Mais Izas a eu une dernière surprise : Dora, sa chère Dora l’Exploratrice, est venue la voir à l’hôpital, ce pour quoi nous serons éternellement reconnaissants à l’association Make-a-Wish Espagne.
Chaque fois qu’elle voyait Dora à la télé, Izas bondissait, et criait « C’est Dora, c’est Dorita », sa plus grande joie était de posséder un ballon Dora, qu’elle enlaçait comme le plus précieux des trésors.
Lors de ce grand moment entre Izas et Dora, elle n’a pu ni bondir, ni l’embrasser, mais c’était tout de même son moment.

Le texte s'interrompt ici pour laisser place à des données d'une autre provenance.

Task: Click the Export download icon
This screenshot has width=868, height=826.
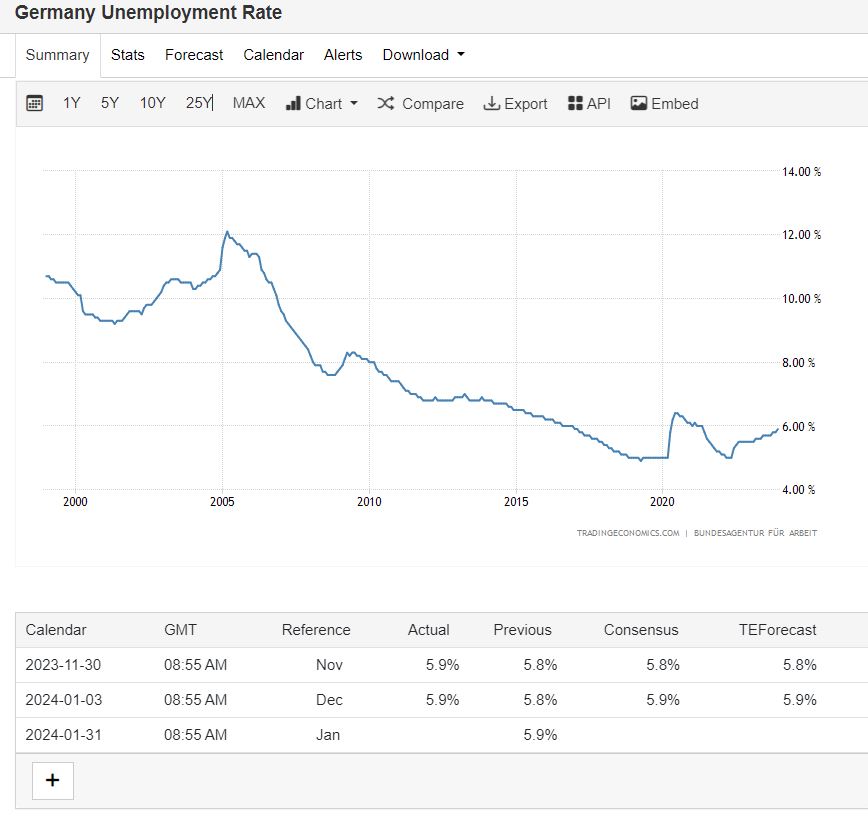Action: click(x=491, y=103)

Lorsque Dora est repartie, elle a décidé qu’elle avait dit adieu à tout le monde, qu’elle était fatiguée, qu’elle n’avait plus de force, et qu’elle avait terminé. Quelques jours avant déjà elle nous avait dit qu’elle voulait se transformer en un beau papillon rose, alors elle a attendu, elle l’a bien fait, très bien fait, avec calme, doucement, avec le sentiment du travail accompli.
Une fois de plus cet esprit libre a fait ce que bon lui a semblé. Si elle avait pu, je sais qu’elle nous aurait ressorti sa petite ruse « ze zuis désoléééééée ». Elle a choisi son moment pour débarquer dans nos vies, et elle a choisi son moment pour s’en aller.

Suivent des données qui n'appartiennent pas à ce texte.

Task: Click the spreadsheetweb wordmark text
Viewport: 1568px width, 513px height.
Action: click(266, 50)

Elle a rempli nos vies de joie, d’amour, et nous nous sommes retrouvés comme vides sans elle, nous essayons de survivre avec nos souvenirs, mais son absence est si grande…
Ixeya croit dur comme fer que Izas vit dans son cœur, et c’est vrai, elle est dans le cœur de tous ceux qui ont eu la chance de la connaître, de profiter de sa présence, de l’aimer, mais ça ne sera jamais assez, et Izas nous manquera toujours, notre petite princesse au petit pois.